Çoğu martı yiyecek bulmak ve sahilden ayrılıp tekrar geri dönebilmek için uçar. Ama Jonathan, uçmayı büyük bir tutkuyla istiyordu. O sadece uçmak, daha çok uçup sınırlarını zorlamak, mükemmeli bulmak ve özgür olmak istiyordu. Sürekli uçma deneyleri yapan Jonathan martı sürüsü tarafından sürüden kovulur. Jonathan alışmışlığın dışına çıkıyordu. Ve bu martılar için bir tehdit olarak algılanıyordu.
Jonathan'a göre sınır diye birşey yoktu. Ve pes etmeyerek, isteklerinden, hayallerinden vazgeçmedi. Üstelik yapayalnız kalmasına rağmen durmadı. Ve o artık diğer dışlanmış martılara uçma dersi veren bir öğretmendi.
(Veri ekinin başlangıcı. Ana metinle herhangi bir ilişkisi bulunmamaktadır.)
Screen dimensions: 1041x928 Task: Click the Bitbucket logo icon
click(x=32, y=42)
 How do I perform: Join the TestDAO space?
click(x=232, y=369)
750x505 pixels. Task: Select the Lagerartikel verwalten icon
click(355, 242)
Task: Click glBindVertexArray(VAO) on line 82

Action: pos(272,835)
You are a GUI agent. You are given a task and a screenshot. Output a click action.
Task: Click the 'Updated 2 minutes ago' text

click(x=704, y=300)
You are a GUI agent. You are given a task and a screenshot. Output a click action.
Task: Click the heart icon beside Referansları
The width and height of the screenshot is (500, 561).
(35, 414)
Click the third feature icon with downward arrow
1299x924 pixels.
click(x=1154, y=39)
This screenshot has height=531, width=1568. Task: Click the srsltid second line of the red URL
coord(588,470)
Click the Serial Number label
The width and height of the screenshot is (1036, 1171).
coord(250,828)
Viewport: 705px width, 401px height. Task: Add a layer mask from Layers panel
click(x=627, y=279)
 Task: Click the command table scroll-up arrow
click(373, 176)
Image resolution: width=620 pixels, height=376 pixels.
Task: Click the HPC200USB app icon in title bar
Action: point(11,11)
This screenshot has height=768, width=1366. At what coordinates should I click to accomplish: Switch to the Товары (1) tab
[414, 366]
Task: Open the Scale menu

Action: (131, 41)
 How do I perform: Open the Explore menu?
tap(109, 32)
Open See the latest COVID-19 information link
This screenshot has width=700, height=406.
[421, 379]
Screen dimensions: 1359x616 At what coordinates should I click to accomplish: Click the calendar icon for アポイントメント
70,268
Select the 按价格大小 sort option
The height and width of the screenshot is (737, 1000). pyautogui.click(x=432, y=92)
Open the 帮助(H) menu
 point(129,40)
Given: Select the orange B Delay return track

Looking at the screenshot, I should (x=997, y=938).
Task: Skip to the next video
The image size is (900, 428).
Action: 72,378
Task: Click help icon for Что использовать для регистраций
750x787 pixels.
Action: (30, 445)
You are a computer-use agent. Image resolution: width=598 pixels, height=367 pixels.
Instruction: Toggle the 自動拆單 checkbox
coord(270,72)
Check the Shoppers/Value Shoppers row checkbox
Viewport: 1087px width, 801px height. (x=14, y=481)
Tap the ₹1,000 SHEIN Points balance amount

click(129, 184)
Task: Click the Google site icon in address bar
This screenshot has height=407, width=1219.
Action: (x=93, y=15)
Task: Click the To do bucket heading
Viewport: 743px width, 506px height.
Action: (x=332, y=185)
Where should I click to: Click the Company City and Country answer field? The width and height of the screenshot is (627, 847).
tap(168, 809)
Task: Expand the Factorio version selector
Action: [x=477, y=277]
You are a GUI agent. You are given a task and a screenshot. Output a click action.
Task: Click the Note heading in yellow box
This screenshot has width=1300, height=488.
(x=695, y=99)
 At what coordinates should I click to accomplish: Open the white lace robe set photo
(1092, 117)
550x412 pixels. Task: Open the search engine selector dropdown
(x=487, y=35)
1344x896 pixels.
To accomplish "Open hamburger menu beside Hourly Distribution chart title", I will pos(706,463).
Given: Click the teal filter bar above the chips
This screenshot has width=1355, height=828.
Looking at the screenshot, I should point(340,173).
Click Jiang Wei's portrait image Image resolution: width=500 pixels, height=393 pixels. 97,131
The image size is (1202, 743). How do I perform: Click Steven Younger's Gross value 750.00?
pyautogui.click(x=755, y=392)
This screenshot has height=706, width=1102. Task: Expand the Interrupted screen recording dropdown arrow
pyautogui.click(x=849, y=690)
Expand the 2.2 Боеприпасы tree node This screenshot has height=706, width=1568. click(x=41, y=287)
Acaba biz, dünyamızdaki özgürlüğün bitişini izleyen martılar mıydık? (Syf. 147 )
Hepimiz sosyal çevre ya da aile tarafından baskılanıp belli bir kalıba sokulmuyor muyuz?
Cehaletimizi kırabiliriz, becerilerimizi, yeteneklerimizi ve zekamızı kullanarak kendimizi bulabilir, kendimiz olabiliriz. En önemlisi, özgür olabiliriz! Uçmayı öğrenebiliriz! ( Syf. 31)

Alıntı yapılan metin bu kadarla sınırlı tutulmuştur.